Bupati Garut Abdusy Syakur Amin memimpin Apel Gabungan ASN Pemerintah Kabupaten Garut di Lapangan Sekretariat Daerah (Setda), Jalan Pembangunan, Tarogong Kidul, Senin (9/2/2026).
GARUT BERKABAR, Tarogong Kidul – Bupati Garut Abdusy Syakur Amin memimpin Apel Gabungan Aparatur Sipil Negara (ASN) di lingkungan Pemerintah Kabupaten Garut yang digelar di Lapangan Sekretariat Daerah (Setda), Jalan Pembangunan, Senin (9/2/2026).
Dalam arahannya, Bupati menekankan pentingnya respon cepat dan pelayanan maksimal menyusul dicoretnya sekitar 70 ribu warga Kabupaten Garut dari kepesertaan Penerima Bantuan Iuran (PBI) BPJS Kesehatan oleh pemerintah pusat pada akhir Januari 2026.

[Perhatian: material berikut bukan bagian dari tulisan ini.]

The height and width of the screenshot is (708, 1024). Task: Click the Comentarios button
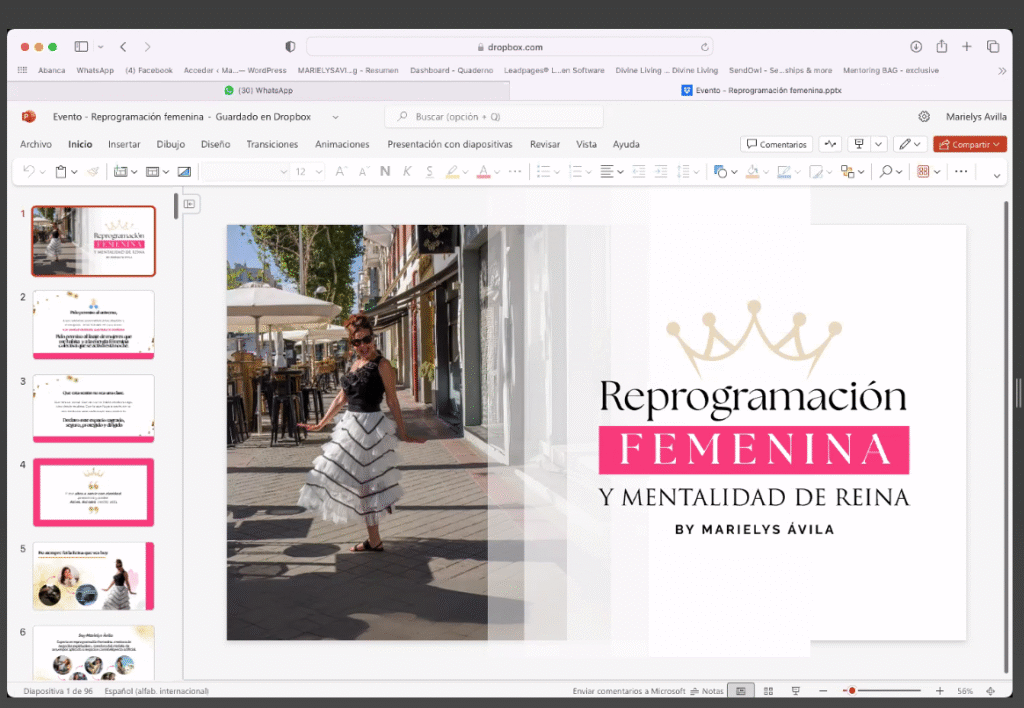pyautogui.click(x=776, y=144)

Syakur menyebutkan, penghapusan tersebut berpotensi menimbulkan berbagai persoalan di tengah masyarakat, khususnya bagi warga kurang mampu yang selama ini bergantung pada layanan kesehatan gratis. Ia pun meminta seluruh jajaran, terutama Dinas Kesehatan dan puskesmas, untuk tetap memberikan pelayanan kesehatan dasar tanpa mengabaikan hak masyarakat.
“Jumlah ini tentu tidak sedikit dan saya membayangkan akan ada dinamika di lapangan. Karena itu saya minta pelayanan kesehatan tetap berjalan, karena ini merupakan layanan dasar yang harus diberikan kepada masyarakat,” tegasnya.
Sebagai langkah antisipasi, Pemerintah Kabupaten Garut telah menjalin koordinasi dengan Kementerian Sosial untuk memperoleh data rinci warga yang terdampak pencoretan. Bupati juga menegaskan bahwa pemerintah daerah akan terus mengupayakan pengajuan ulang agar masyarakat yang layak kembali mendapatkan bantuan.
“Walaupun ada pengurangan, secara kumulatif kita tetap berupaya menambah melalui pengajuan baru. Ikhtiar harus terus dilakukan, jangan berhenti mengajukan,” ujarnya.
Selain isu PBI BPJS, Bupati Garut turut mengingatkan seluruh ASN agar menjaga disiplin dan kualitas pelayanan selama bulan Ramadan. Ia menegaskan bahwa puasa seharusnya menjadi momentum peningkatan etos kerja, bukan alasan menurunnya kinerja.
“Bulan puasa bukan alasan untuk bermalas-malasan. Justru bekerja dengan sungguh-sungguh dalam melayani masyarakat adalah bagian dari ibadah,” katanya.
Menutup arahannya, Syakur memberikan apresiasi atas berbagai upaya peningkatan kinerja pemerintahan, termasuk pemanfaatan sistem digital seperti Srikandi. Namun ia mengingatkan seluruh jajaran agar tidak cepat berpuas diri, mengingat tantangan pembangunan di Kabupaten Garut ke depan masih cukup berat.(red).